Developers: | Nanosemantics Lab |
Date of the premiere of the system: | 2020/09/08 |
Last Release Date: | 2023/11/09 |
Technology: | Big Data, MDM - Master Data Management |
The main articles are:
NLab Marker is an industrial platform ready for implementation and operation on tasks with large amounts of data that need special manual processing: marking and training examples for algorithmic machine learning by specialists. NLab Marker allows you to select objects on video, decrypt audio recordings, and mark up medical images. The service minimizes the work time of data preparation specialists (markers) and the number of errors in the formation of a set of training data (datacet).
2023: Speeding Up the Data Markup Process When Working with Images
The company "Nanosemantics" on November 9, 2023 presented an updated service for marking up data "Marker.ru," which is used as a tool for preparing datacets for machine learning and creating neural networks based on them.
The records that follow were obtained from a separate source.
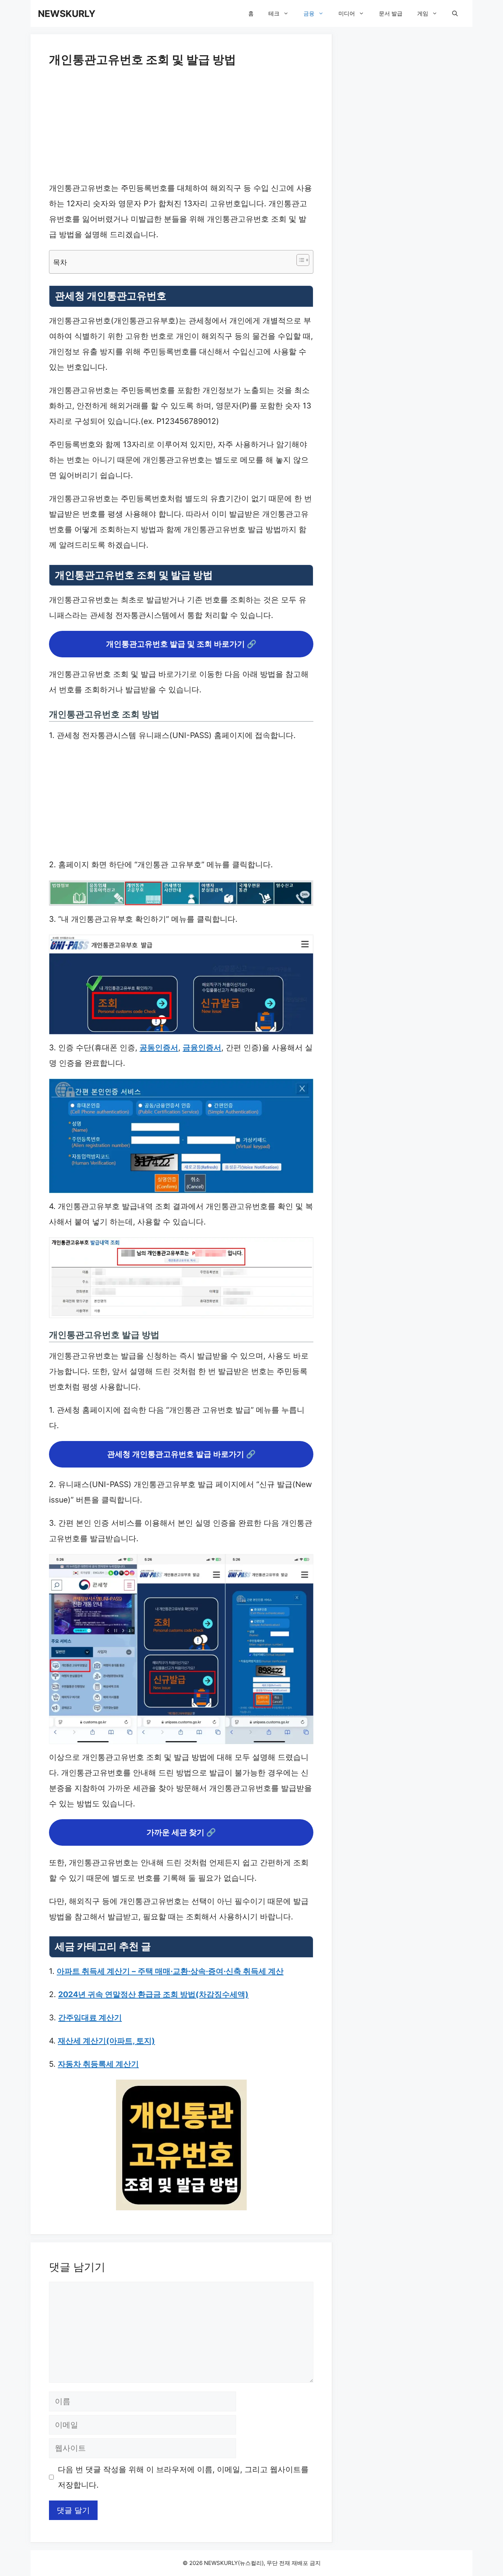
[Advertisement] (181, 126)
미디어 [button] (346, 13)
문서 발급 (390, 13)
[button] (455, 13)
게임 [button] (422, 13)
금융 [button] (308, 13)
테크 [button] (273, 13)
The main changes affected the platform interface. Now "Marker.ru" has an English-language version, and the platform also gives wider possibilities for visualizing marked-up data, which makes the work of specialists clearer and more convenient.
New functions have appeared in Active Learning technology, which accelerates the work of the markup due to parallel learning - the neural network built into the "Marker.ru" "monitors" the actions of the assessor, after which it begins to independently "see" the necessary data. Added tools that allow you to achieve faster data markup when working with images - Magic Wand and One-Shot. Magic Wand automatically highlights the object and minimizes the need for manual adjustment. One-Shot allows you to select the desired object on the reference example, after which the neural network will begin to independently find similar objects in other images.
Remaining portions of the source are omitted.